▶ **ACTIVITY**
From the line that contains "You are a GUI" down to the last line of the entries, repeat every line exactly. Do not carry over the pictures.

▶ **AVAILABLE DATA**
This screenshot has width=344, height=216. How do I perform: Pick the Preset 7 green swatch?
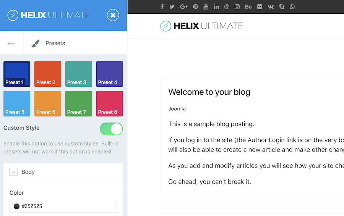pos(79,103)

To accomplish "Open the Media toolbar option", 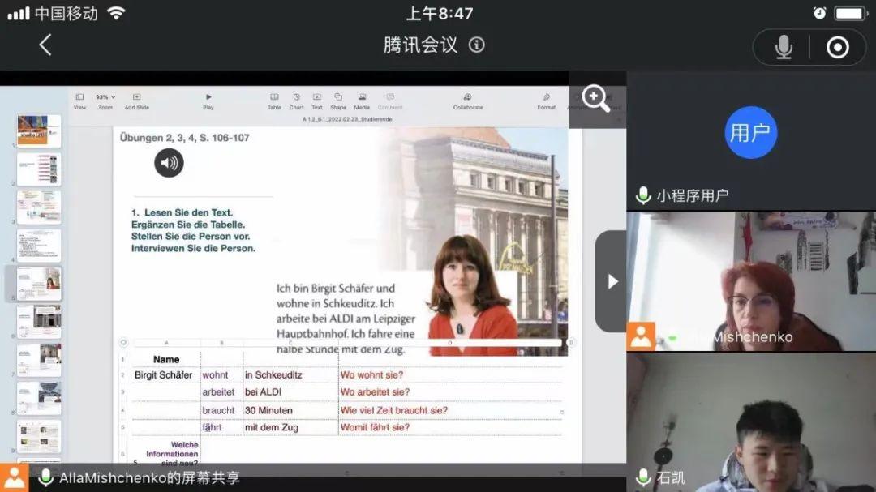I will coord(362,101).
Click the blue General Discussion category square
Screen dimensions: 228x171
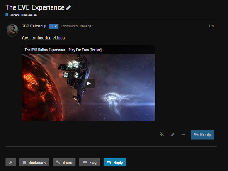[7, 15]
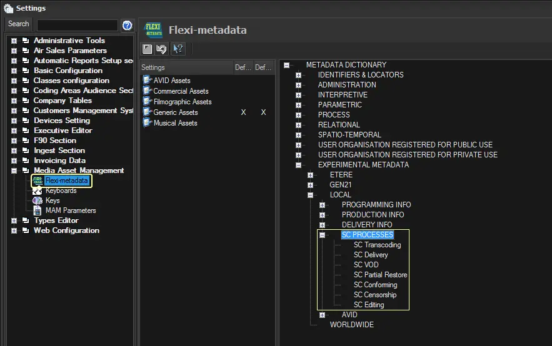Collapse the Media Asset Management node

pyautogui.click(x=14, y=171)
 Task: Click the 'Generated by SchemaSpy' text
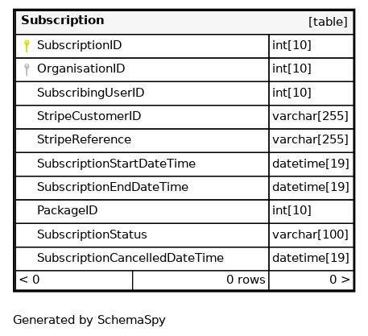(89, 320)
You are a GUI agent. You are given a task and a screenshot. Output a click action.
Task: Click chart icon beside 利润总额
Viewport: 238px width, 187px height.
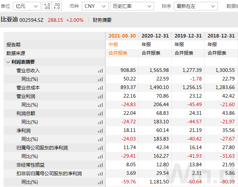[x=100, y=114]
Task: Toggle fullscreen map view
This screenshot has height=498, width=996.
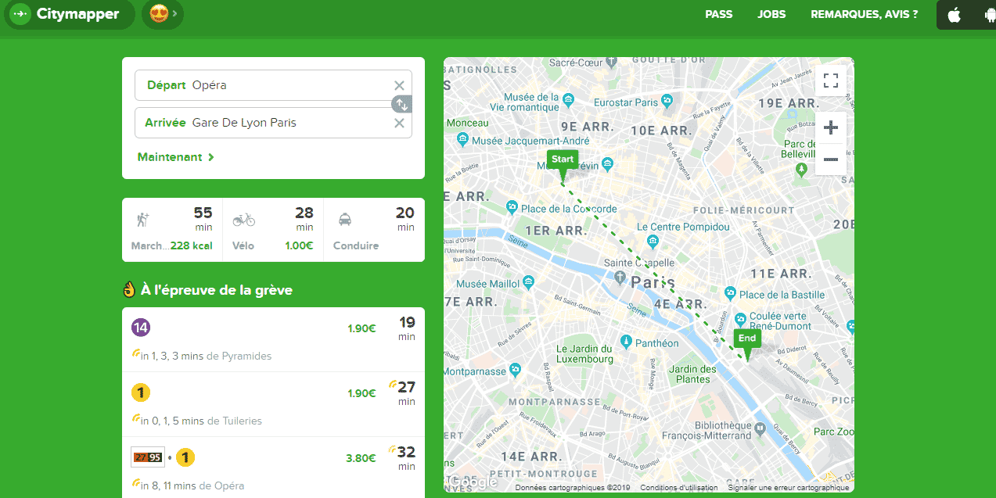Action: (x=831, y=81)
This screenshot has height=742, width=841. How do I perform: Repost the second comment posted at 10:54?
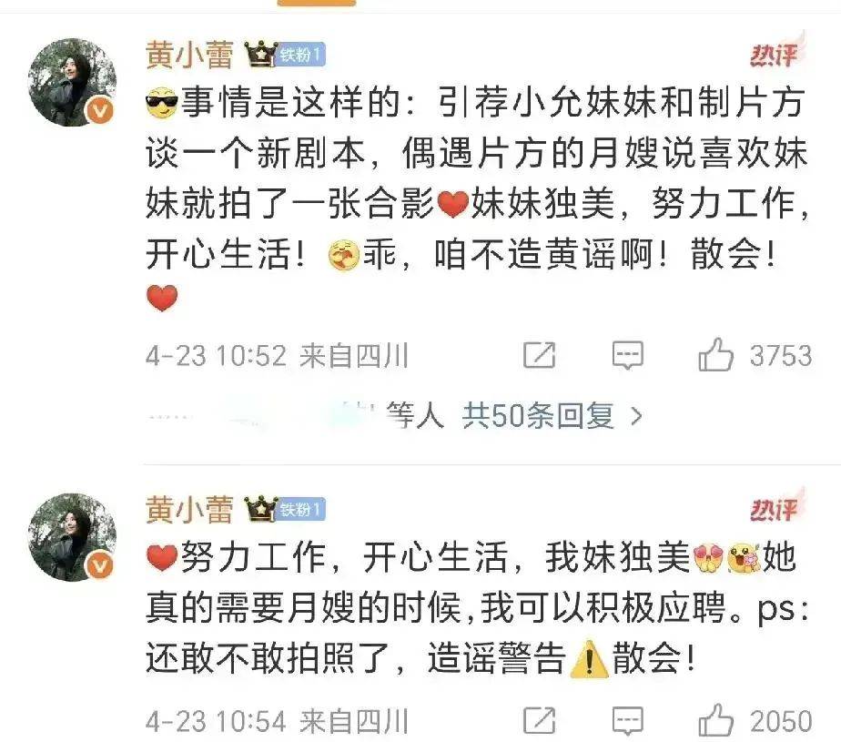(539, 720)
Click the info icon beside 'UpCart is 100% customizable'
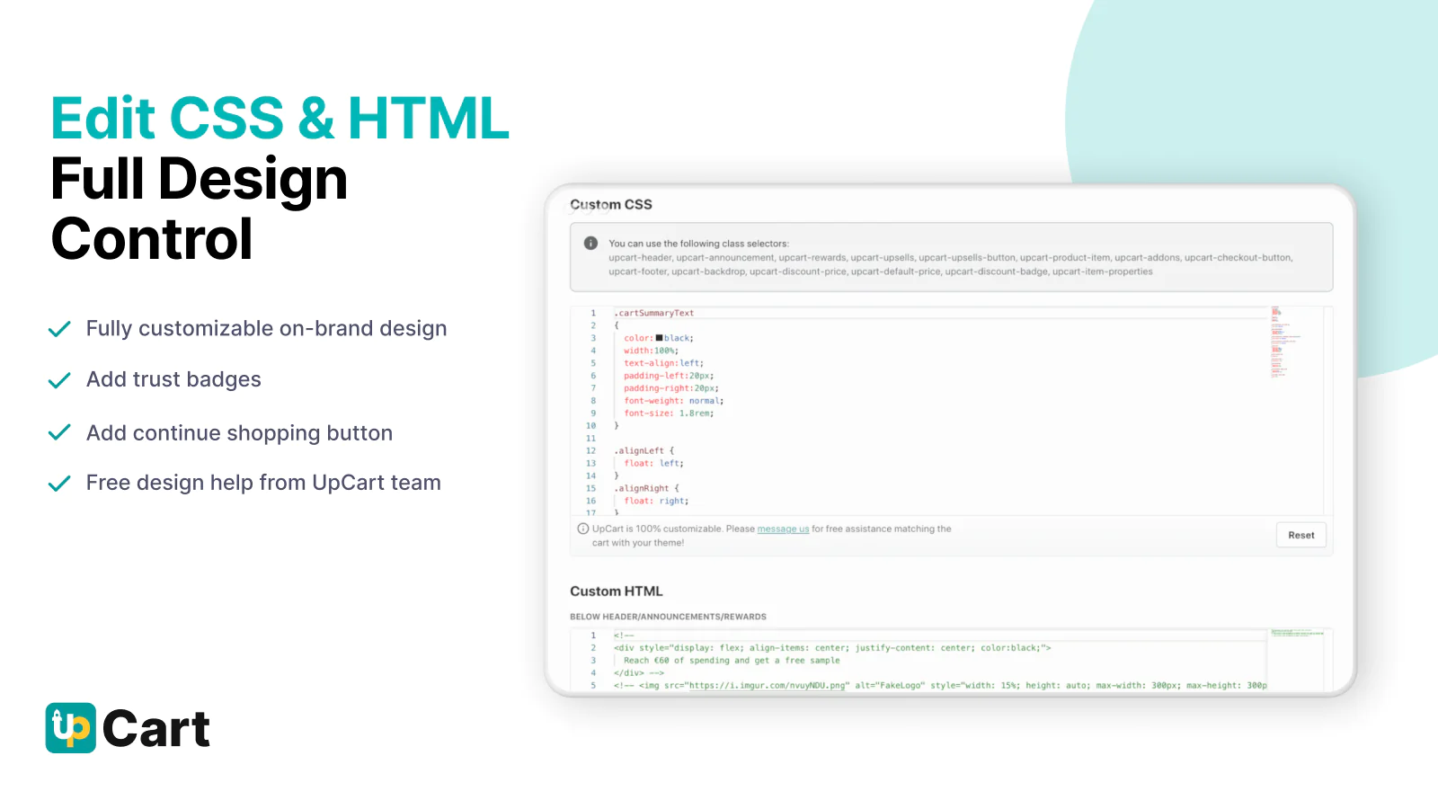The height and width of the screenshot is (809, 1438). [x=583, y=529]
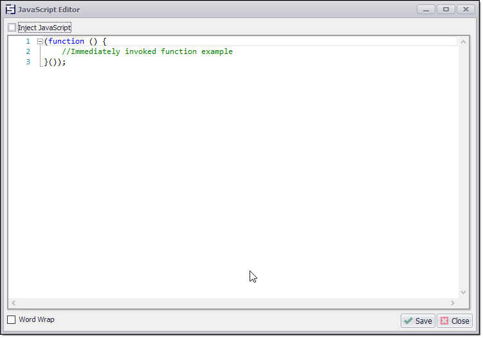483x338 pixels.
Task: Click line number 2 in the gutter
Action: pos(28,51)
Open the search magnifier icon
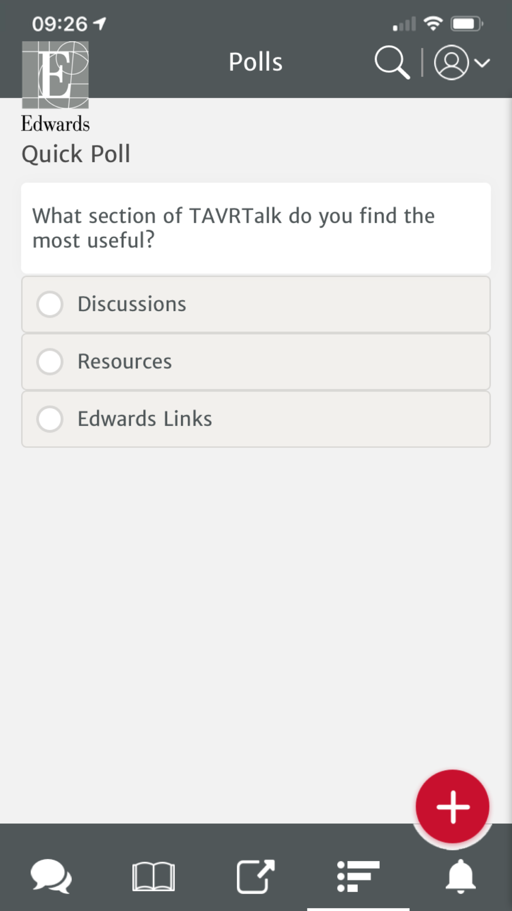The height and width of the screenshot is (911, 512). [x=392, y=62]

▶ **SOLUTION TO THE EXERCISE**
You are a GUI agent. You are given a task and a screenshot. Output a click action.
Task: Click chart icon beside 利润总额
Viewport: 238px width, 187px height.
[x=100, y=114]
Task: Toggle fullscreen map view
This screenshot has height=498, width=996.
Action: (x=831, y=81)
This screenshot has height=742, width=841. How do I perform: Repost the second comment posted at 10:54?
(539, 720)
Click the info icon beside 'UpCart is 100% customizable'
The height and width of the screenshot is (809, 1438). [x=583, y=529]
483x338 pixels.
Task: Click line number 2 in the gutter
Action: pos(28,51)
Open the search magnifier icon
The height and width of the screenshot is (911, 512). [x=392, y=62]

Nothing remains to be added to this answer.